• _Work instructions_:
Below are the records; copy exactly the stretch from the line containing "Given: Adjust the" through the line containing "Click the Dietary Restrictions section label", both ends included, and nothing else.

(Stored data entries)

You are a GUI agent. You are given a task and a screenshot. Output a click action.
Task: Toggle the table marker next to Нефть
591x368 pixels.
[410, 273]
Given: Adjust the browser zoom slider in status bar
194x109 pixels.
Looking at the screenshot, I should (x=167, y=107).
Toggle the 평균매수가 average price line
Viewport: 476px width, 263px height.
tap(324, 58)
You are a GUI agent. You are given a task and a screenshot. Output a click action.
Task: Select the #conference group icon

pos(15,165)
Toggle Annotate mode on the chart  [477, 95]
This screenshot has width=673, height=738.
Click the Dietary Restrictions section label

--

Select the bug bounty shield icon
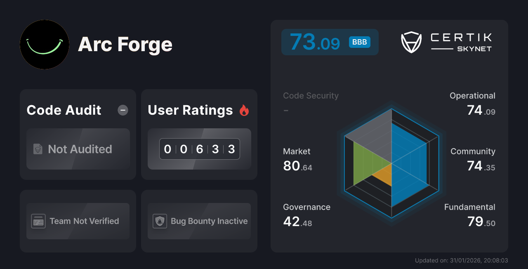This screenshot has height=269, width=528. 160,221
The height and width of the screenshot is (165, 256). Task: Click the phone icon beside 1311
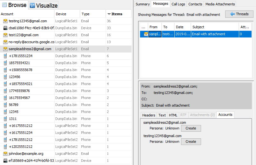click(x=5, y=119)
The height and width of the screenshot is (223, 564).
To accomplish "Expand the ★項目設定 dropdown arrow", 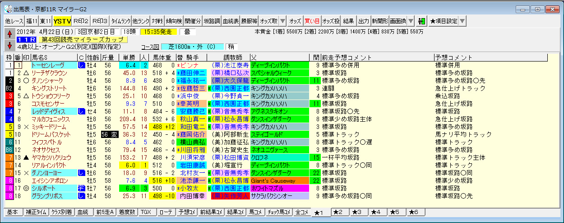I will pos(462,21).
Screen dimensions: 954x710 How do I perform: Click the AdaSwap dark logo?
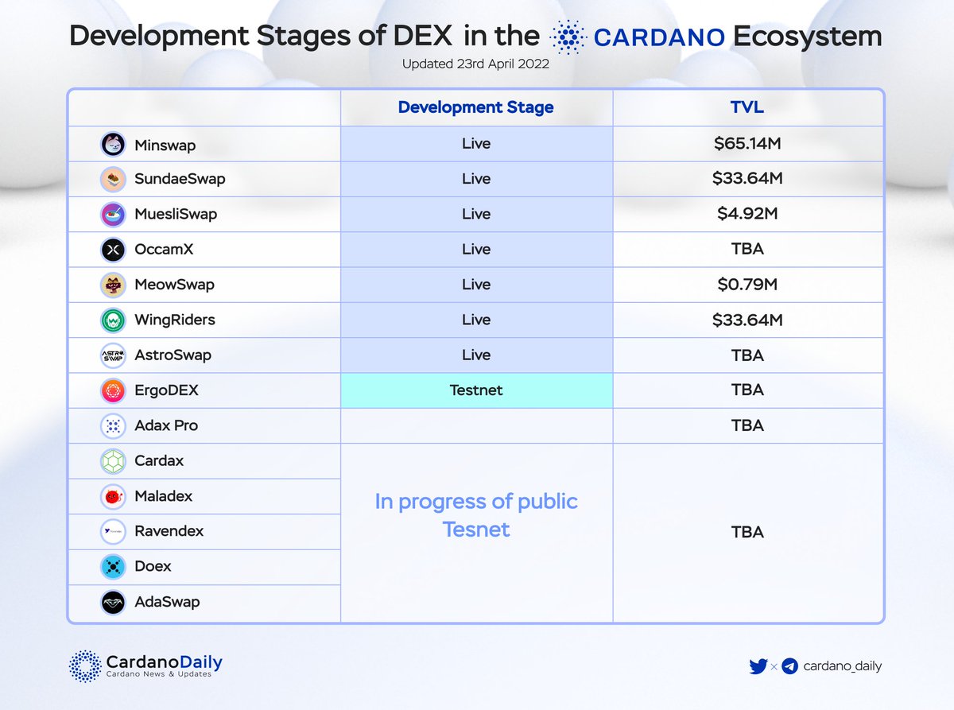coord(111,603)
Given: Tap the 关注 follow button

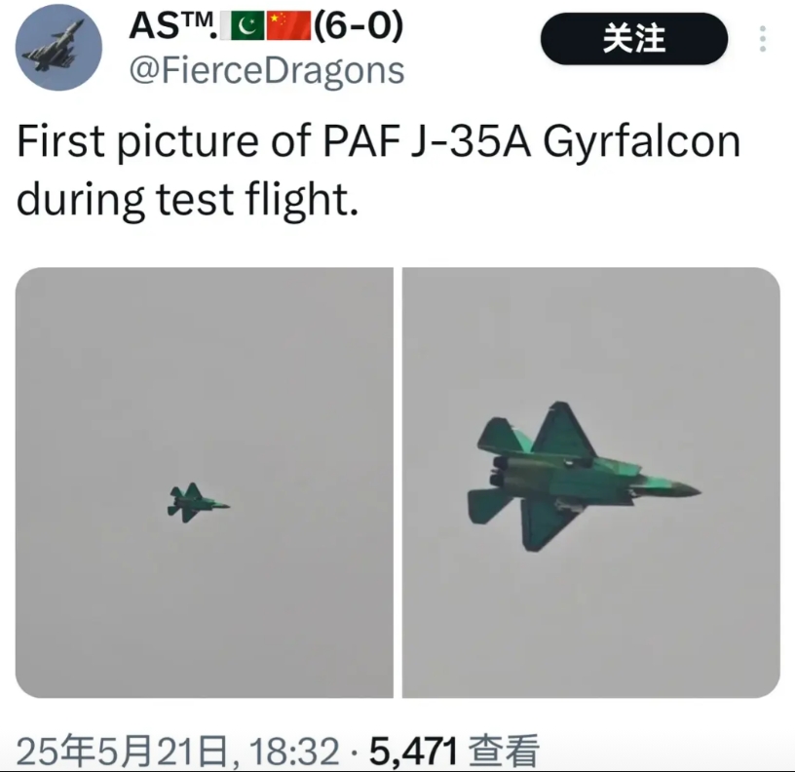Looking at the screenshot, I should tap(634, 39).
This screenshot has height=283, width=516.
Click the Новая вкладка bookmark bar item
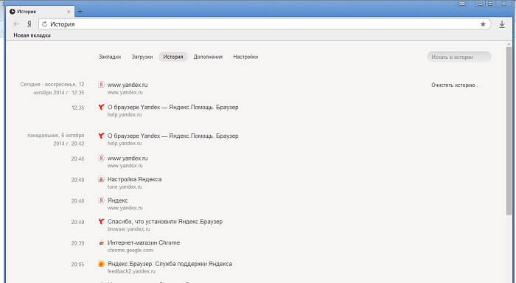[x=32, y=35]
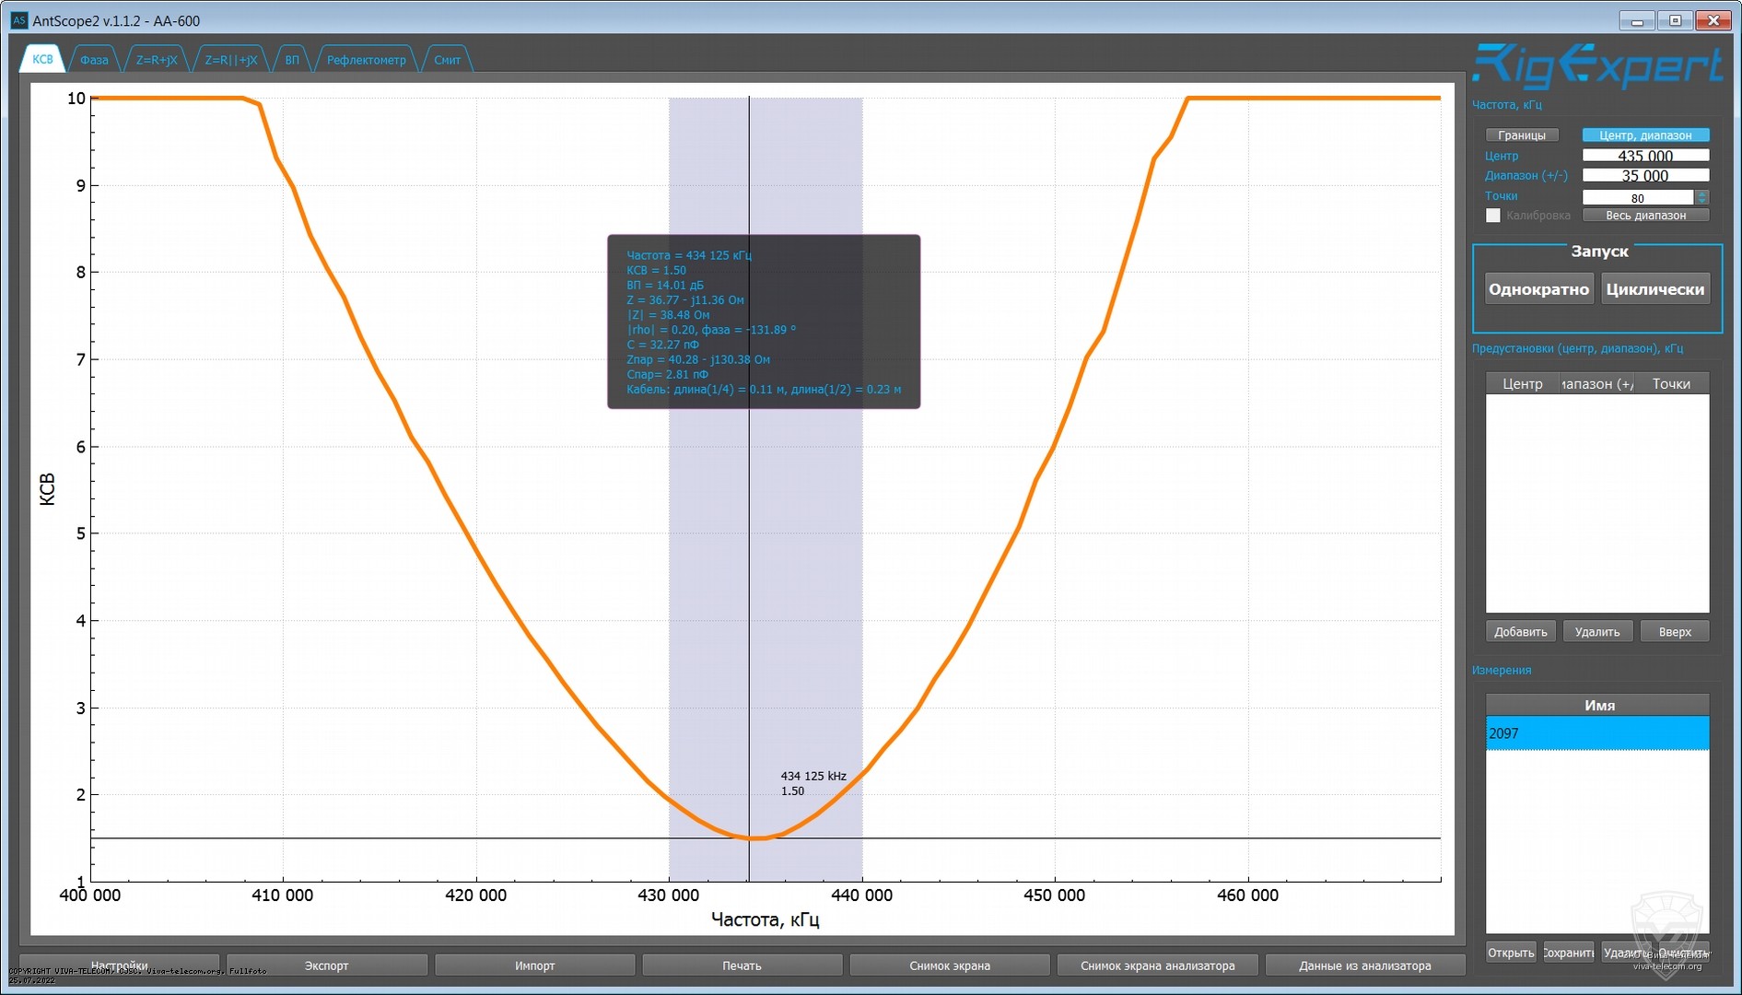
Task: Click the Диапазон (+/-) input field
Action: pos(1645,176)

• _Result_:
Given: Adjust the browser zoom slider in status bar
194x109 pixels.
Looking at the screenshot, I should (x=167, y=107).
Toggle the 평균매수가 average price line
Viewport: 476px width, 263px height.
tap(324, 58)
You are a GUI agent. You are given a task and a screenshot. Output a click action.
Task: Select the #conference group icon

pos(15,165)
Toggle Annotate mode on the chart  [477, 95]
This screenshot has width=673, height=738.
Click the Dietary Restrictions section label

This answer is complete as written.